◆ **Task description**
Write out the game article again from "WORDS by Miguel" to "repeating as champions.", putting "striking distance" in place of "shouting distance".
___ Reading text
WORDS by Miguel Caramoan
The first game of the Battle of Katipunan rematch this Season 85 didn’t disappoint. UP started on a house of fire, but Ateneo kept the game at shouting distance setting up another thrilling finish. This effort would not be enough as the Fighting Maroons claimed the victory 72-66 last Sunday to push themselves on the brink of repeating as champions.
For UP, their depth came into play and was the spelling difference the whole game. Great performances from JD Cagulangan, Harold Alarcon, and presumptive MVP Malick Diouf proved vital to the team’s success. But the biggest contribution that had the most impact for the team was the play of Zav Lucero.
Let’s first look at his statline: 14 points, 11 rebounds, 2 assists, and two important shot blocks in almost 33 minutes of action. A solid outing that was felt more than the numbers. Thus, it merits some of our precious time to discuss it extensively.
Before delving to Lucero’s impressive Game 1, only fitting that we check his season so far. After being hailed as one of top five players in Season 84, for Lucero’s standards, this season has been relatively quiet.
As to how spectacular last season was for Lucero, a stat named Box Plus/Minus provided by Stats by Ryan had him as the Fighting Maroons’ second best player – only behind Malick Diouf. Indeed, he was a revelation that garnered much attention by all the other competing schools.
Not to say that the drop-off is considered substantial (slightly lower averages in both points, rebounds, and minutes played), expectations have somehow affected the way people perceived Lucero. UP also has the luxury of fielding extremely talented players in the same position that enabled them to remain successful in both Carl Tamayo and Malick Diouf. Just a stacked frontline, I must say.
______
___ Raw data
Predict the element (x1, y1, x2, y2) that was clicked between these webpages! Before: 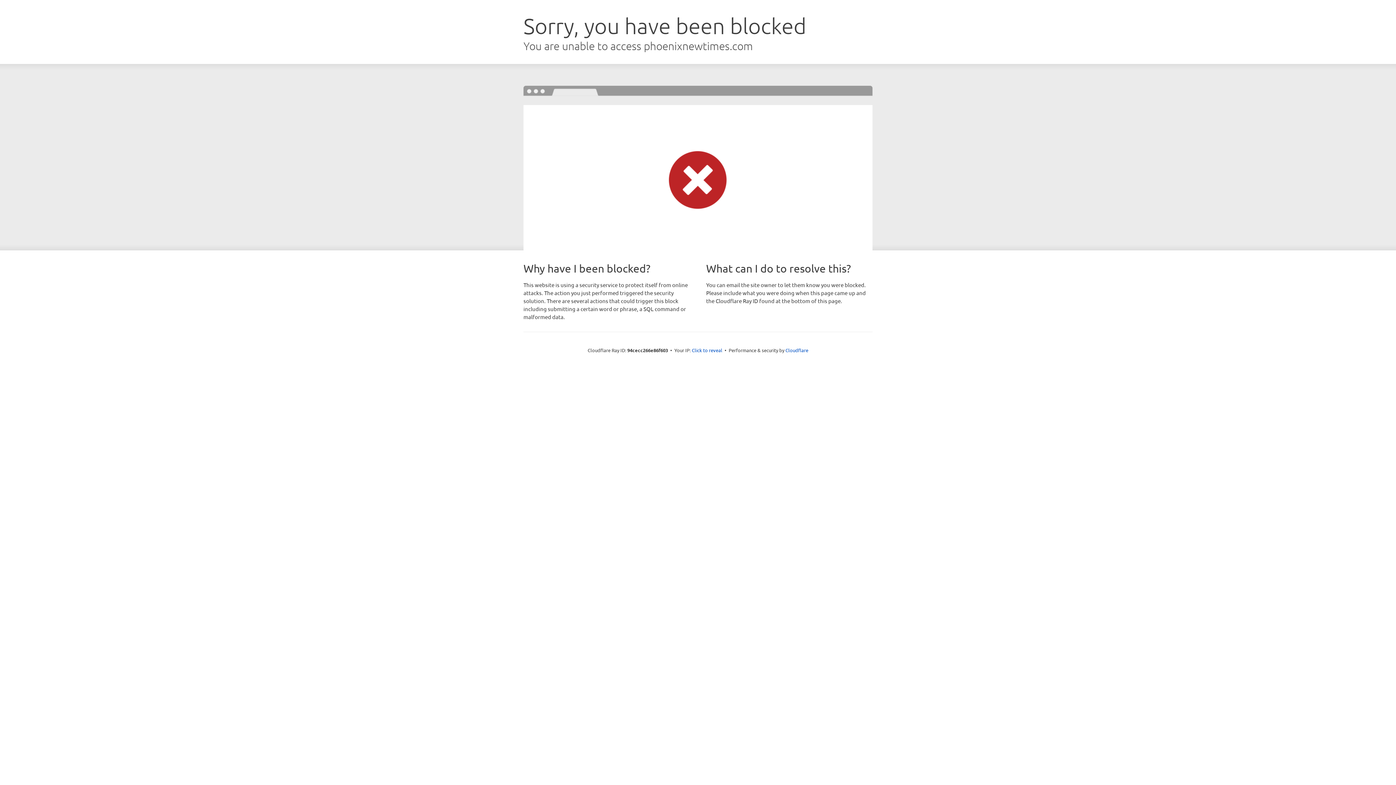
______
◆ **Result for this exercise**
WORDS by Miguel Caramoan
The first game of the Battle of Katipunan rematch this Season 85 didn’t disappoint. UP started on a house of fire, but Ateneo kept the game at striking distance setting up another thrilling finish. This effort would not be enough as the Fighting Maroons claimed the victory 72-66 last Sunday to push themselves on the brink of repeating as champions.